▸ Tasks to carry out
**1.** According to the Catena Zapata winery text, why did the winemaking team ferment the 2004 fruit directly in new oak barrels? Answer in one to three sentences.
**2.** List every person the Catena Zapata winery text mentions by name.
**3.** Carry on the Catena Zapata winery text from the point where it stops.

▸ Supplied passage
::::::::::
Dr. Nicolas Catena, a true fine wine industry pioneer in Argentina since the early 1980s, always aimed to create wines that could eventually be considered world first class. Until that time, no one in the new world had dreamed of rivaling France.

The Pyramid vineyard: Nicolás set out to develop his own selection of Argentine Malbec clones planting 145 clones in the La Pirámide vineyard. Of these, he selected the best five and began to plant them in different terroirs and altitudes. The results became more than clear in 2003 when his best Malbec came from the La Consulta vineyard where the five clones had been planted in separate rows.

In 2001 Nicolas' daughter Laura took over the Research & Development program at Bodega Catena Zapata. An Emergency Room physician with degrees from Harvard and Stanford, Laura brought a very strong science background to the family winery's R&D project. She immediately set about working with the high altitude Malbec that her father had planted. Laura was sure that this Argentine varietal, planted in these extreme microclimates, would yield something truly special.

Catena Zapata Winery with the Andes in the background

In 2004 this program produced such extraordinary fruit that the winemakeing team decided to ferment the fruit directly in new oak barrels. The result were three spectacular new Malbecs which showed the incredible quality of the family's high altitude Malbec vineyards.

Today, a team of young, very talented men are charged with the responsibility of continuing on Dr. Catena´s vision. These two gentlemen were waiting for us at the Mayan like pyramid winery for an afternoon of revelations, insight, superb winemaking and wine philosophy.

We finally were at the "amphitheater" tasting room, a semi circular shaped room that overlooks the barrel cellar, seated by an immense beautiful exotic wood table, with Luis Reginato and Alejandro Vigil.
Catena's beatiful tasting room 

My friend Luis Reginato bears the responsibility of supplyng grapes to the whole group of Catena wineries. He was born and raised in the small village of La Consulta, in Uco Valley, in a family of grape producers. His father also founded a sparkling wine winery, nowadays among the best in the country. Luis planted himself the Nicasia Vineyard back in the days, in his hometown, so he is very fond of the wines that come from this property.

Vineyard Director and Luca line winemaker Luis Reginato

"One of Argentina’s most passionate winemakers, and perhaps the most talented" were Neil Martin words ( Robert Parker´s Wine Advocate’s issue #203 - 2012) describing Alejandro Vigil.

Catena had recruited him in 2002 from the INTA (Goverment´s agricultural thechnology research institute), were he was head of Soil Department (at 28 years old) conducting soil/terroir research for grapevine growing. The rest is history..., and now, a legend of sort.
::::::::::
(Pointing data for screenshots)
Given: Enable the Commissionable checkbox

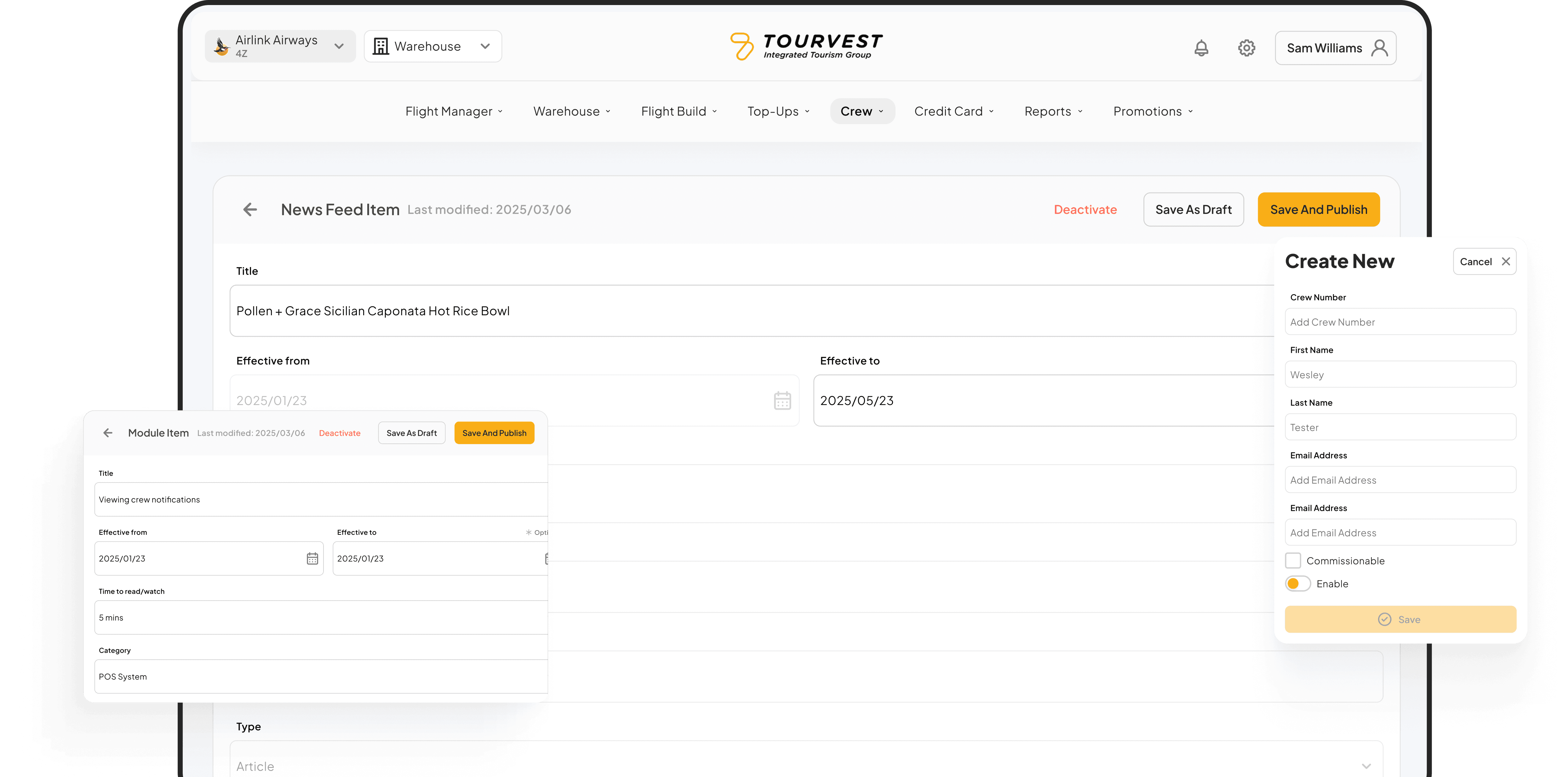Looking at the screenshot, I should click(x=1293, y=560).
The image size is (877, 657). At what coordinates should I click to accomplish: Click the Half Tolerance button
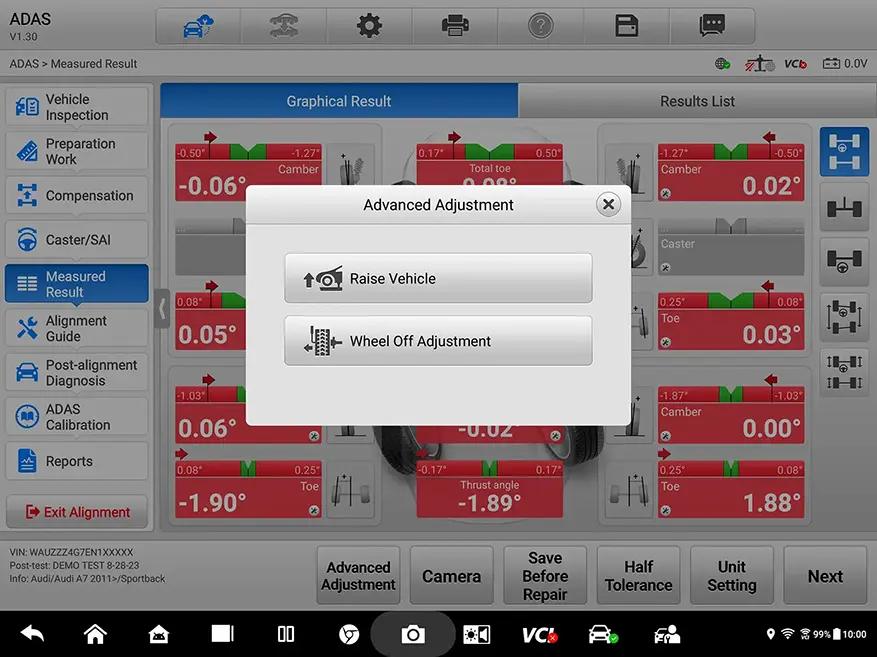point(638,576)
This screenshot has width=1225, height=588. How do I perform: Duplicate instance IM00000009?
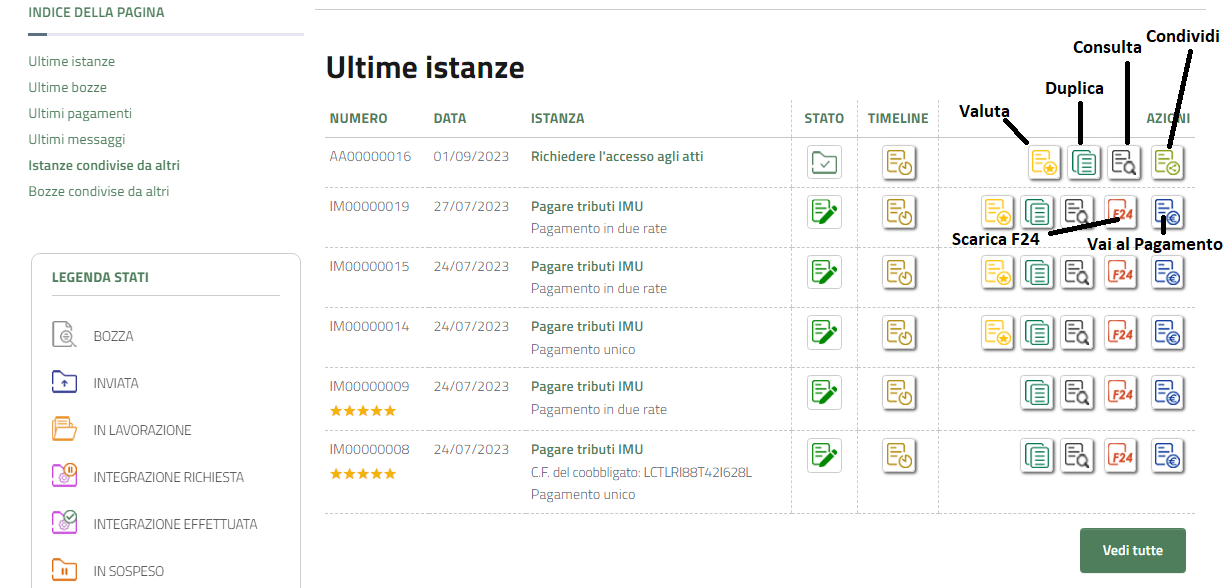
::::::::::
▸ Responses by task
**1.** In 2004 the high-altitude Malbec program produced such extraordinary fruit that the team chose to ferment it directly in new oak barrels. This gave three new Malbecs that showed the quality of the family's high-altitude vineyards.

**2.** Nicolás Catena, Laura Catena, Luis Reginato, Alejandro Vigil, Neil Martin, Robert Parker

**3.**
Catena´s Chief Winemaker Alejandro Vigil

His strong scientific and academic background led to important developments in both vineyard management and winemaking for the winery. As the results of his research were increasingly incorporated into the winery's operations, Alejandro was named Chief Winemaker in July 2007. A naturally restless person, Alejandro strives to channel his creative energy into pushing the limits of conventional viticultural and winemaking wisdom (he also hosts a music and wine radio show named "In vino veritas"). Always ready to try something new, full of endless experiments, Alejandro's goal is to constantly increase his understanding of the unique terroir in Mendoza's high altitude desert oasis.

So our tasting started with Catena Zapata White Bones Chardonnay, its name because of the white stones in the soil profile of this vineyard, then, Luca Pinot Noir, exquisite and different.

Then was the turn for the malbecs. Catena Zapata Finca Adrianna Single Vineyard (Gualtallary - 5.000 ft.) Malbec 2005, and Catena Zapata Single Vineyard (La Consulta - 3.970 ft.) Malbec

Again the ritual of taking notes, playing with scores, asking questions, dyed theeth ennamel at this point and nodding heads. Finally malbecs that he liked!. So with gentle conversation, he asked Luis and Alejandro to unveil the secret behind this two superb wines.

Alejandro went:"when you harvest a whole vineyard in one day, you get a picture of the conditions at that particular moment, so later on in the winery, the winemaker can develop  this photograph: the wine. I wanted to graduate from being a photographer to a motion picture director. So what we do with Luis is seven different harvests in these properties, selecting different rows and different ripeness stages. This will give me seven different pictures or wines to play with, that I will edit for the final wine", set apart that is new oak barrel fermented. But the thing that got my attention was the fact that 5% is co-fermented with viognier grapes. Our guest had found his Malbecs!

So the stakes were getting higher and higher when flagship wine Nicolás Catena Zapata 2002 was poured from a decanter, the wine breathed for about an hour. This wine was one of our guest´s special requests, and Alejandro´s first vintage at Catena.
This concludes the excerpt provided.